Common variants in CDKAL1, CDKN2A/B, IGF2BP2, SLC30A8, and HHEX/IDE genes are associated with type 2 diabetes and impaired fasting glucose in a Chinese Han population

Abstract

Objective: Genome-wide association studies have identified common variants in CDKAL1, CDKN2A/B, IGF2BP2, SLC30A8, HHEX/IDE, EXT2, and LOC387761 loci that significantly increase the risk of type 2 diabetes. We aimed to replicate these observations in a population-based cohort of Chinese Hans and examine the associations of these variants with type 2 diabetes and diabetes-related phenotypes.

Research design and methods: We genotyped 17 single nucleotide polymorhisms (SNPs) in 3,210 unrelated Chinese Hans, including 424 participants with type 2 diabetes, 878 with impaired fasting glucose (IFG), and 1,908 with normal fasting glucose.

Results: We confirmed the associations between type 2 diabetes and variants near CDKAL1 (odds ratio 1.49 [95% CI 1.27-1.75]; P = 8.91 x 10(-7)) and CDKN2A/B (1.31 [1.12-1.54]; P = 1.0 x 10(-3)). We observed significant association of SNPs in IGF2BP2 (1.17 [1.03-1.32]; P = 0.014) and SLC30A8 (1.12 [1.01-1.25]; P = 0.033) with combined IFG/type 2 diabetes. The SNPs in CDKAL1, IGF2BP2, and SLC30A8 were also associated with impaired beta-cell function estimated by homeostasis model assessment of beta-cell function. When combined, each additional risk allele from CDKAL1-rs9465871, CDKN2A/B-rs10811661, IGF2BP2-rs4402960, and SLC30A8-rs13266634 increased the risk for type 2 diabetes by 1.24-fold (P = 2.85 x 10(-7)) or for combined IFG/type 2 diabetes by 1.21-fold (P = 6.31 x 10(-11)). None of the SNPs in EXT2 or LOC387761 exhibited significant association with type 2 diabetes or IFG. Significant association was observed between the HHEX/IDE SNPs and type 2 diabetes in individuals from Shanghai only (P < 0.013) but not in those from Beijing (P > 0.33).

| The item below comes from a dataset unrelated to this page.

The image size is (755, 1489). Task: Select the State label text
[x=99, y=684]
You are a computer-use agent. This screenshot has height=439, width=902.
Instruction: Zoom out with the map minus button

Conclusions: Our results indicate that in Chinese Hans, common variants in CDKAL1, CDKN2A/B, IGF2BP2, and SLC30A8 loci independently or additively contribute to type 2 diabetes risk, likely mediated through beta-cell dysfunction.

FIG. 1.

Combined effects of increasing numbers of the risk alleles from CDKAL1-rs9465871, CDKN2A/B-rs10811661, IGF2BP2-rs4402960, and SLC30A8-rs13266634. A: The risk allele distribution in the participants with NFG and participants with type 2 diabetes. □, control; ▪, type 2 diabetes. Each additional risk allele increased the risk of type 2 diabetes by 1.24-fold (P = 2.85 × 10⁻⁷) (B) and of IFG and diabetes combined by 1.21-fold (P = 6.31 × 10⁻¹¹) (C). B: Participants harboring seven or all eight risk alleles had a 4.44-fold increased risk for type 2 diabetes (P = 5 × 10⁻⁴) compared with the reference group. Consistently, participants with increasing numbers of risk alleles tended to have increased fasting levels of plasma glucose (P = 0.013) (D) and A1C (P = 0.07) (E), as well as decreased HOMA-B values (P = 3.34 × 10⁻⁷) (F) and lower BMI (P = 5.3 × 10⁻³) (H), but showed no association with plasma insulin (P = 0.13) (G).